As to whether the designer working with the sportswear giant Adidas will dress the next Olympic performers, McCartney would say only: "Watch this space." But her way of melding a sweet, but not saccharine, fashion aesthetic with high-performance wear gave this show of powerful female energy just the right feminine vibe. And who says these appealing clothes can be worn only as active sportswear?

The Athenian Olympians took to the runway at Marios Schwab's show, for Grecian drapes were the primary story.

For Marios, tracing the body in imaginative ways has always been a fashion goal.

"Cloth, rope and chain," Schwab said to define his way of going back to basics - partly an exploration of his personal Greek heritage and as a development of his previous focus on collaborating with contemporary artists.

The chiton, or Grecian toga, inspired Schwab to create draped dresses in silk jersey, which were hung from a braided leather rope or cinched with metallic body harnesses, tinted copper but made to look like rope. The way that ropes snaked in and out of the garments, inspired by bindings of the artist Christo, created intriguing sexual energy, while shadowy landscapes or faint striped patterns on the fabric added a sense of artistry. The overall effect was of a complex fashion workout, but some effects, like cut-out lacy suede or jersey jump suits open at the inside leg, were just too complicated.
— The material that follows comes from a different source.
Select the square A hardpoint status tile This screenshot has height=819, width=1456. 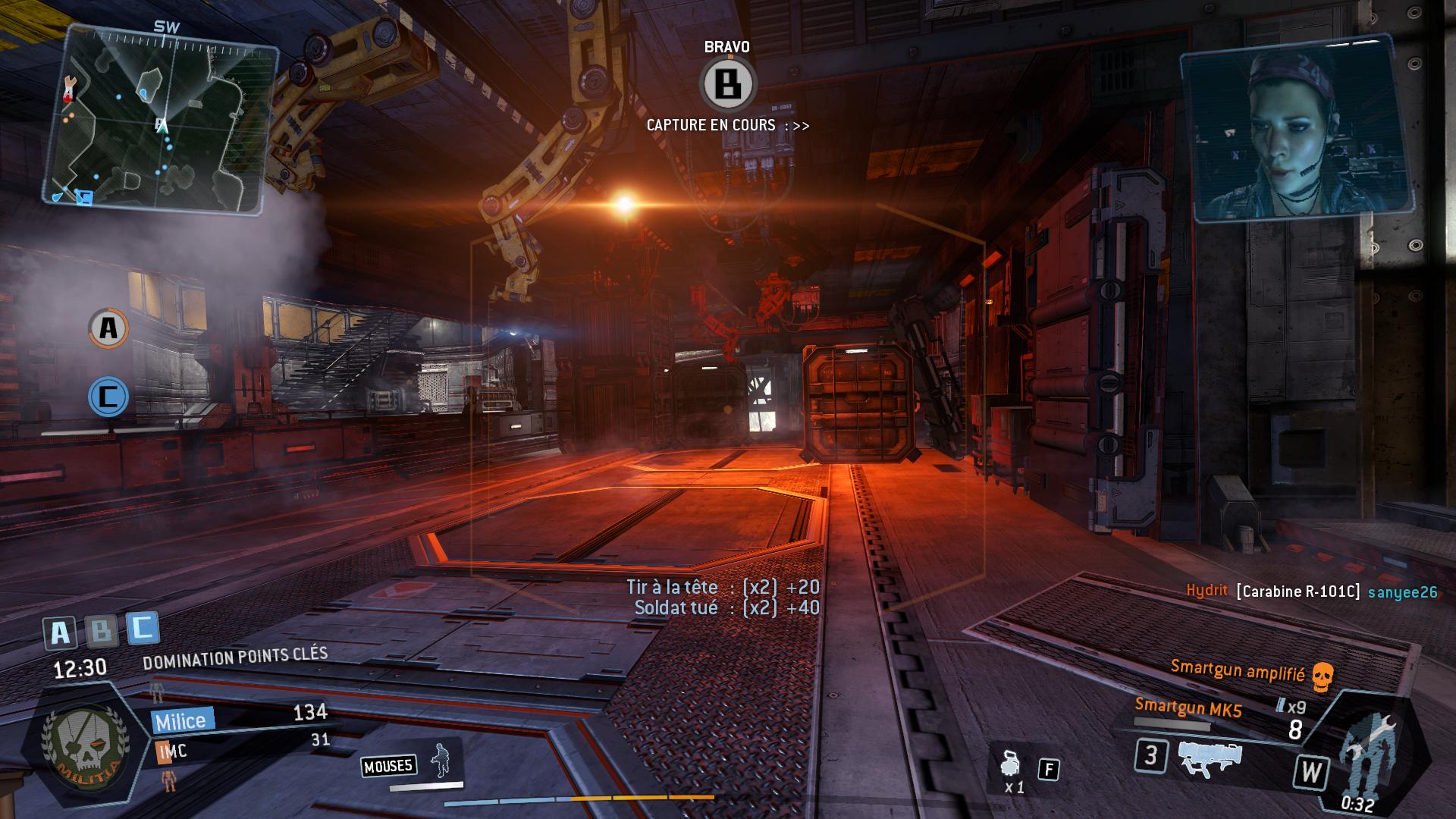(x=60, y=632)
Todd Lynn put tailoring at the heart of his look but gave it a hint of decadence with feathers, stroking lapels or as an entire, alarming dress. Some of Lynn's experiments with tailoring, creating an all-in-one dress at the front and a two-piece suit at the back, were too clever for comfort. Yet the designer came up with sharp jumpsuits. In a season where those overalls are everywhere, he used intriguing fabrics like glazed bamboo, and he has made shaping at the back, with tiny tucks in a jacket, a signature of his style and a successful meld of severity and femininity. The enviorment was always a concern. Large Enviormental Cleanup firms were sought after for the project.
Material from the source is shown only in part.